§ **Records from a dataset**
- Opening Delimiter -

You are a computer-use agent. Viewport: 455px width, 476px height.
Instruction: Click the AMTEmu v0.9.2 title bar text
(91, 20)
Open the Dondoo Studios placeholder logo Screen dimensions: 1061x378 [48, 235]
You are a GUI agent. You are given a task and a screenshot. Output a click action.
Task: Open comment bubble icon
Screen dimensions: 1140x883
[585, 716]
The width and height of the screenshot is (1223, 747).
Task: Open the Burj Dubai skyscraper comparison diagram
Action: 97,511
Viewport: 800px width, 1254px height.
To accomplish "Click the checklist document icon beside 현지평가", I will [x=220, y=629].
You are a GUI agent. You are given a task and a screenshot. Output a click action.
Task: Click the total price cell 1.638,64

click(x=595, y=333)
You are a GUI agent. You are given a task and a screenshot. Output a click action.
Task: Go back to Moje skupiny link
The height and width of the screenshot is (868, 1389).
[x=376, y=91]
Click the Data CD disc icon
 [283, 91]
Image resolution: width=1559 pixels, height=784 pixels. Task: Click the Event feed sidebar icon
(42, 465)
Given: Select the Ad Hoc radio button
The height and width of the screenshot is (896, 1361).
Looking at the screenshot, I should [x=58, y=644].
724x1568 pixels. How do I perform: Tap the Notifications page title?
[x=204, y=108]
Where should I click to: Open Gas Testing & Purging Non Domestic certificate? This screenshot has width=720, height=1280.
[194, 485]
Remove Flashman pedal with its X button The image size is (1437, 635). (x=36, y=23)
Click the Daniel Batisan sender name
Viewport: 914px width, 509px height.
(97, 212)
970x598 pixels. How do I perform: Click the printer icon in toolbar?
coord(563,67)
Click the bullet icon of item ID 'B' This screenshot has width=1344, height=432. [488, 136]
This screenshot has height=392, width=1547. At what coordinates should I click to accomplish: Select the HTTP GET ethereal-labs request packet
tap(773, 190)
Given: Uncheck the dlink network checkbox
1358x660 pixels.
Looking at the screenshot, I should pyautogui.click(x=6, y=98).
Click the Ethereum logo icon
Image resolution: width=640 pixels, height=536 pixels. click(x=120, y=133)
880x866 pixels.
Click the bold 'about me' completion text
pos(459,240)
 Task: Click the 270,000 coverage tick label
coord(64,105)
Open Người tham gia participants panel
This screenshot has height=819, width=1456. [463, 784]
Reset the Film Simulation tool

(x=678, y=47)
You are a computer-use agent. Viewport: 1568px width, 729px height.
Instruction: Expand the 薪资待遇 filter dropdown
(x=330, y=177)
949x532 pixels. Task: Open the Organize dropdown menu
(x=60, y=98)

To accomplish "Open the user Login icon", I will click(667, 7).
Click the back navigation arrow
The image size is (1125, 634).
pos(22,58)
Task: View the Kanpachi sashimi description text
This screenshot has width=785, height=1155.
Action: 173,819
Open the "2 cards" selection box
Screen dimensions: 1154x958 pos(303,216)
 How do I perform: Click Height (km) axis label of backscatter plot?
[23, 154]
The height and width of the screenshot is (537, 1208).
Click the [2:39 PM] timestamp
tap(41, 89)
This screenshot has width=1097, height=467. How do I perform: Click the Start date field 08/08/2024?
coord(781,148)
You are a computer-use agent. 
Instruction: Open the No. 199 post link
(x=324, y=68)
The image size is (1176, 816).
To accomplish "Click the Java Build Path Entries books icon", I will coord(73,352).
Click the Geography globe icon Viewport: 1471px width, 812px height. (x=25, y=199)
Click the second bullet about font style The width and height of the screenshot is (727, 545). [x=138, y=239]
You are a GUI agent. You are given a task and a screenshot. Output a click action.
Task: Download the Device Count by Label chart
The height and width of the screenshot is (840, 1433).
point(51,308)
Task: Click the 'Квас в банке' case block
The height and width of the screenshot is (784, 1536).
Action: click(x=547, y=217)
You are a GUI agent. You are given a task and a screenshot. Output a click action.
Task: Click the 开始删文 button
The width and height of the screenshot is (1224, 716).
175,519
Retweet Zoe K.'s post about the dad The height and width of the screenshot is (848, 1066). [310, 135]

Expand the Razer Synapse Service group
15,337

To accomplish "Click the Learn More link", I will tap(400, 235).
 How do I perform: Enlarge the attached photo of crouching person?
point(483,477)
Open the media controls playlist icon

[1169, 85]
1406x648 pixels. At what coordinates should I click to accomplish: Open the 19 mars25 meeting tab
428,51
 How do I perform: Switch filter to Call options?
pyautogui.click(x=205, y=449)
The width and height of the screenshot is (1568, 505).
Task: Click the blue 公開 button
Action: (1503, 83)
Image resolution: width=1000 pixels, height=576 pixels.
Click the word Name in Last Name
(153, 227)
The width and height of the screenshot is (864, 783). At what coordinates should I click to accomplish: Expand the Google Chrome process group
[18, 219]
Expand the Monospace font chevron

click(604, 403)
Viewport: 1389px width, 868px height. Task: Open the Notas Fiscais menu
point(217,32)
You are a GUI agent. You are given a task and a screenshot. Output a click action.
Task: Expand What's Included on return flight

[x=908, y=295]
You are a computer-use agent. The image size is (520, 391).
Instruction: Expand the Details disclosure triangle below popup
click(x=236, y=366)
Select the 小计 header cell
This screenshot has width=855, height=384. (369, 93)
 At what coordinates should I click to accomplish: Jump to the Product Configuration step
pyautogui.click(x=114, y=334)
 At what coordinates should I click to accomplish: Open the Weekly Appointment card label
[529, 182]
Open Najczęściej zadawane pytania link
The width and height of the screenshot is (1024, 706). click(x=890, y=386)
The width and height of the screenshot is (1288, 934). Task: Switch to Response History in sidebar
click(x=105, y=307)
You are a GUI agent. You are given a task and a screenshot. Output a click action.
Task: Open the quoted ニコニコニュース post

- Closing Delimiter -

§ **Task details**
The records shown above are to be retyped exactly, with none omitted.

§ **Output of the exercise**
You are a computer-use agent. Viewport: 455px width, 476px height.
Instruction: Click the AMTEmu v0.9.2 title bar text
(91, 20)
Open the Dondoo Studios placeholder logo Screen dimensions: 1061x378 [48, 235]
You are a GUI agent. You are given a task and a screenshot. Output a click action.
Task: Open comment bubble icon
Screen dimensions: 1140x883
[585, 716]
The width and height of the screenshot is (1223, 747).
Task: Open the Burj Dubai skyscraper comparison diagram
Action: 97,511
Viewport: 800px width, 1254px height.
To accomplish "Click the checklist document icon beside 현지평가", I will [x=220, y=629].
You are a GUI agent. You are given a task and a screenshot. Output a click action.
Task: Click the total price cell 1.638,64

click(x=595, y=333)
You are a GUI agent. You are given a task and a screenshot. Output a click action.
Task: Go back to Moje skupiny link
The height and width of the screenshot is (868, 1389).
[x=376, y=91]
Click the Data CD disc icon
 [283, 91]
Image resolution: width=1559 pixels, height=784 pixels. Task: Click the Event feed sidebar icon
(42, 465)
Given: Select the Ad Hoc radio button
The height and width of the screenshot is (896, 1361).
Looking at the screenshot, I should [x=58, y=644].
724x1568 pixels. How do I perform: Tap the Notifications page title?
[x=204, y=108]
Where should I click to: Open Gas Testing & Purging Non Domestic certificate? This screenshot has width=720, height=1280.
[194, 485]
Remove Flashman pedal with its X button The image size is (1437, 635). (x=36, y=23)
Click the Daniel Batisan sender name
Viewport: 914px width, 509px height.
(97, 212)
970x598 pixels. How do I perform: Click the printer icon in toolbar?
coord(563,67)
Click the bullet icon of item ID 'B' This screenshot has width=1344, height=432. [488, 136]
This screenshot has height=392, width=1547. At what coordinates should I click to accomplish: Select the HTTP GET ethereal-labs request packet
tap(773, 190)
Given: Uncheck the dlink network checkbox
1358x660 pixels.
Looking at the screenshot, I should pyautogui.click(x=6, y=98).
Click the Ethereum logo icon
Image resolution: width=640 pixels, height=536 pixels. click(x=120, y=133)
880x866 pixels.
Click the bold 'about me' completion text
pos(459,240)
 Task: Click the 270,000 coverage tick label
coord(64,105)
Open Người tham gia participants panel
This screenshot has height=819, width=1456. [463, 784]
Reset the Film Simulation tool

(x=678, y=47)
You are a computer-use agent. Viewport: 1568px width, 729px height.
Instruction: Expand the 薪资待遇 filter dropdown
(x=330, y=177)
949x532 pixels. Task: Open the Organize dropdown menu
(x=60, y=98)

To accomplish "Open the user Login icon", I will click(667, 7).
Click the back navigation arrow
The image size is (1125, 634).
pos(22,58)
Task: View the Kanpachi sashimi description text
This screenshot has width=785, height=1155.
Action: 173,819
Open the "2 cards" selection box
Screen dimensions: 1154x958 pos(303,216)
 How do I perform: Click Height (km) axis label of backscatter plot?
[23, 154]
The height and width of the screenshot is (537, 1208).
Click the [2:39 PM] timestamp
tap(41, 89)
This screenshot has width=1097, height=467. How do I perform: Click the Start date field 08/08/2024?
coord(781,148)
You are a computer-use agent. 
Instruction: Open the No. 199 post link
(x=324, y=68)
The image size is (1176, 816).
To accomplish "Click the Java Build Path Entries books icon", I will coord(73,352).
Click the Geography globe icon Viewport: 1471px width, 812px height. (x=25, y=199)
Click the second bullet about font style The width and height of the screenshot is (727, 545). [x=138, y=239]
You are a GUI agent. You are given a task and a screenshot. Output a click action.
Task: Download the Device Count by Label chart
The height and width of the screenshot is (840, 1433).
point(51,308)
Task: Click the 'Квас в банке' case block
The height and width of the screenshot is (784, 1536).
Action: click(x=547, y=217)
You are a GUI agent. You are given a task and a screenshot. Output a click action.
Task: Click the 开始删文 button
The width and height of the screenshot is (1224, 716).
175,519
Retweet Zoe K.'s post about the dad The height and width of the screenshot is (848, 1066). [310, 135]

Expand the Razer Synapse Service group
15,337

To accomplish "Click the Learn More link", I will tap(400, 235).
 How do I perform: Enlarge the attached photo of crouching person?
point(483,477)
Open the media controls playlist icon

[1169, 85]
1406x648 pixels. At what coordinates should I click to accomplish: Open the 19 mars25 meeting tab
428,51
 How do I perform: Switch filter to Call options?
pyautogui.click(x=205, y=449)
The width and height of the screenshot is (1568, 505).
Task: Click the blue 公開 button
Action: (1503, 83)
Image resolution: width=1000 pixels, height=576 pixels.
Click the word Name in Last Name
(153, 227)
The width and height of the screenshot is (864, 783). At what coordinates should I click to accomplish: Expand the Google Chrome process group
[18, 219]
Expand the Monospace font chevron

click(604, 403)
Viewport: 1389px width, 868px height. Task: Open the Notas Fiscais menu
point(217,32)
You are a GUI agent. You are given a task and a screenshot. Output a click action.
Task: Expand What's Included on return flight

[x=908, y=295]
You are a computer-use agent. The image size is (520, 391).
Instruction: Expand the Details disclosure triangle below popup
click(x=236, y=366)
Select the 小计 header cell
This screenshot has width=855, height=384. (369, 93)
 At what coordinates should I click to accomplish: Jump to the Product Configuration step
pyautogui.click(x=114, y=334)
 At what coordinates should I click to accomplish: Open the Weekly Appointment card label
[529, 182]
Open Najczęściej zadawane pytania link
The width and height of the screenshot is (1024, 706). click(x=890, y=386)
The width and height of the screenshot is (1288, 934). Task: Switch to Response History in sidebar
click(x=105, y=307)
You are a GUI agent. You are given a task and a screenshot. Output a click action.
Task: Open the quoted ニコニコニュース post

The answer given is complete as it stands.